Out-Law News 4 min. read

Harm from digital design risks enforcement action, UK authorities warn

Businesses operating in the UK face enforcement action under data protection, consumer protection and competition law if their design of websites and apps leads to user risks or harm, two authorities have warned.

In a joint blog post, Stephen Almond, executive director for regulatory risk at the Information Commissioner’s Office (ICO) and Will Hayter, the Competition and Market Authority’s (CMA’s) senior director in its Digital Markets Unit, said they want to see “improvements” in digital design practices.

“Used responsibly, online choices can be designed to empower users to make effective and informed choices about the way their personal information is used in digital markets, building customer trust,” they said, urging businesses to build online interfaces around customer interests and preferences; empower user choice and control through design; ensure design choices are “evidence based”; and consider the implications of data protection, consumer and competition law in design practices.

They said: “If we don’t see improvements, the ICO will be taking enforcement action to protect people's data protection rights, particularly where design practices lead to risks or harms for people at risk of vulnerability. The CMA has been clear that this is a priority area and will continue to tackle problems caused by harmful design through its consumer and competition enforcement powers.”

Alongside the blog, the ICO and CMA issued a press release, and also published a joint position paper on harmful design in digital markets (42-page / 1.34MB PDF) which outlined their thinking on how ‘online choice architecture’ (OCA) practices can undermine consumer choice and control over personal information.

The new paper, issued under the umbrella of the Digital Regulation Cooperation Forum, follows on from a CMA discussion paper published last year in which it identified 21 types of OCA as capable of being harmful to consumers, including ‘drip pricing’; introducing charges towards the end of the purchase journey; ‘sludge tactics’, which make it more difficult for consumers to do what they want for example by adding friction to a cancellation process; ‘dark nudges’ such as one-click purchases; and scarcity and popularity claims, for example informing consumers about limited stock or limited time to buy.

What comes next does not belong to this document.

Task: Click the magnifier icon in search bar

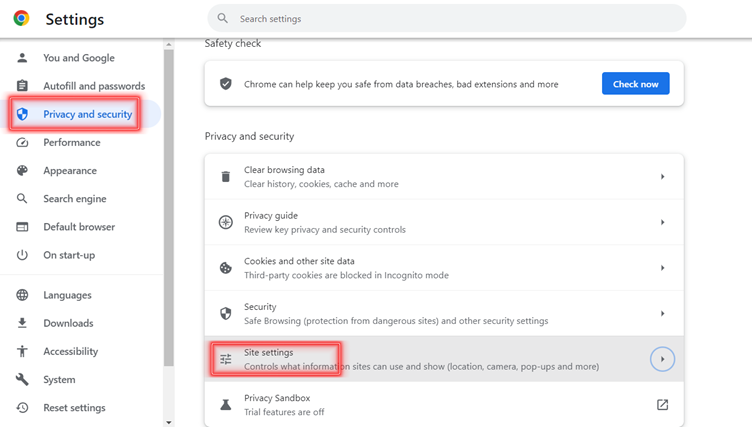Action: click(x=223, y=18)
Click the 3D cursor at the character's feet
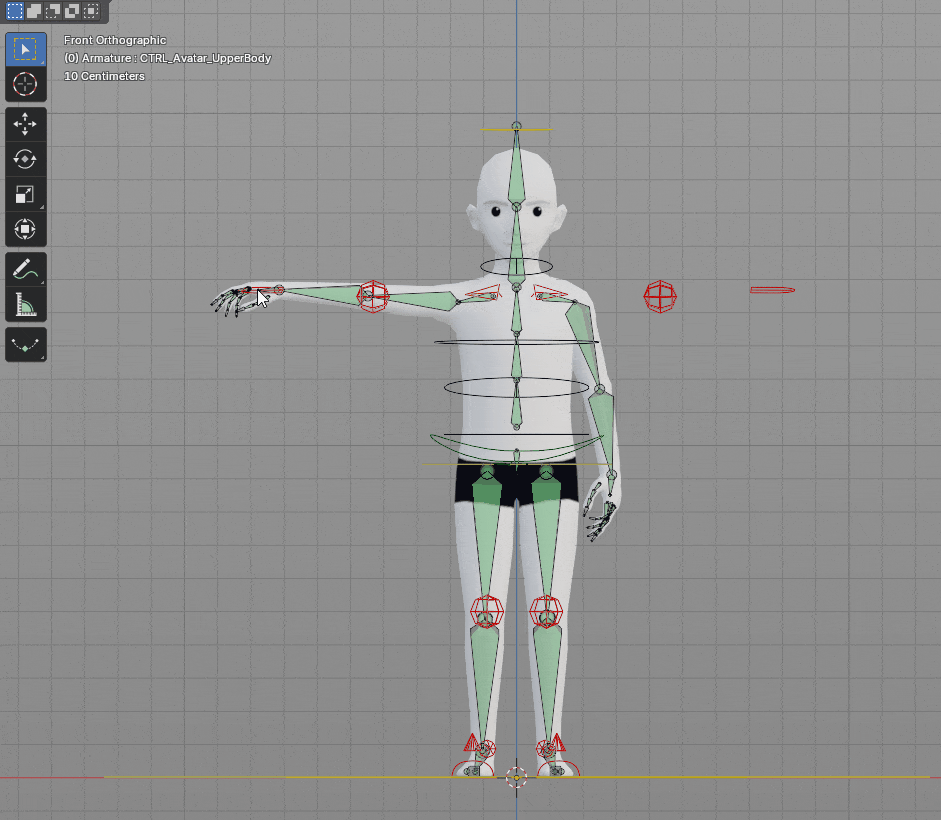 516,777
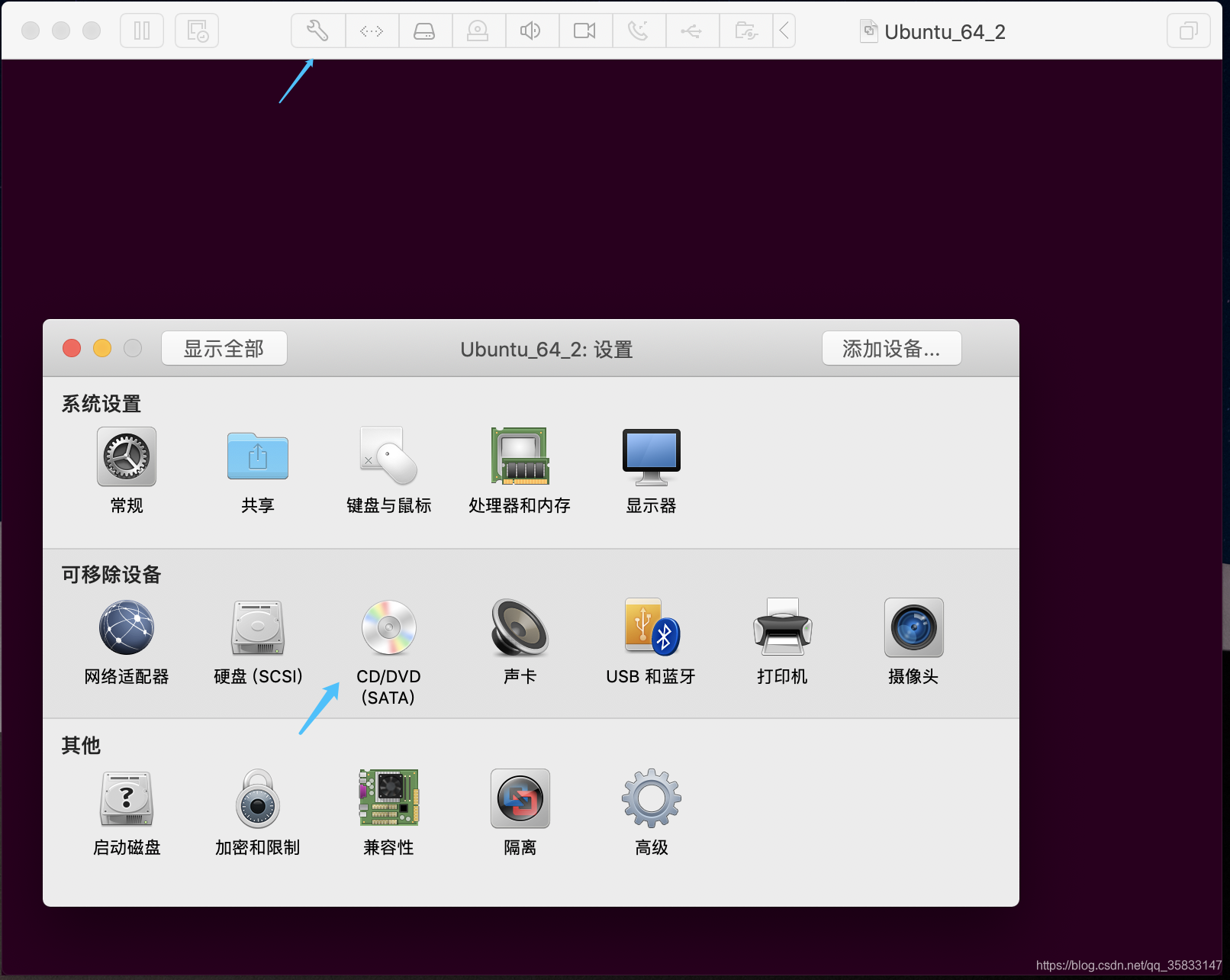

The ICO and CMA said in their new joint paper that poor OCA practices can infringe data protection laws and lead to, or heighten, risks of harm – such as by bringing about “unwarranted intrusion”, “make it unduly difficult for users to choose freely how their data is processed”, and “increase the amount of time users must spend to make informed choices about personal information processing or to take actions that align with their privacy preferences”. They said the impact could be “more acute” when users are vulnerable.

“For example, poor OCA practices could lead to a user with a gambling addiction consenting to the use of their personal information for targeted advertising when they would not otherwise have done so,” they said. “This could lead to them being shown a gambling advert which encourages them to gamble, in turn leading to financial loss and possible negative impact on their mental health.”

The ICO and CMA said competition and consumer protection harms related to personal data processing can also arise from poor OCA practices.

“For instance, firms may use OCA practices to nudge consumers towards choices in a way that reinforces their market position and therefore could weaken competition,” they said. “For example, this could be done by using OCA to collect more personal data from consumers than they would be willing to give by choice and by preferencing data collection for the firm’s own services over its competitors.”

They warned that having access to more consumer data could enable firms to “leverage network effects” in a way that disadvantages rivals, and further highlighted how OCA can be used to distort consumer choices by making certain options easier or more desirable to choose over others.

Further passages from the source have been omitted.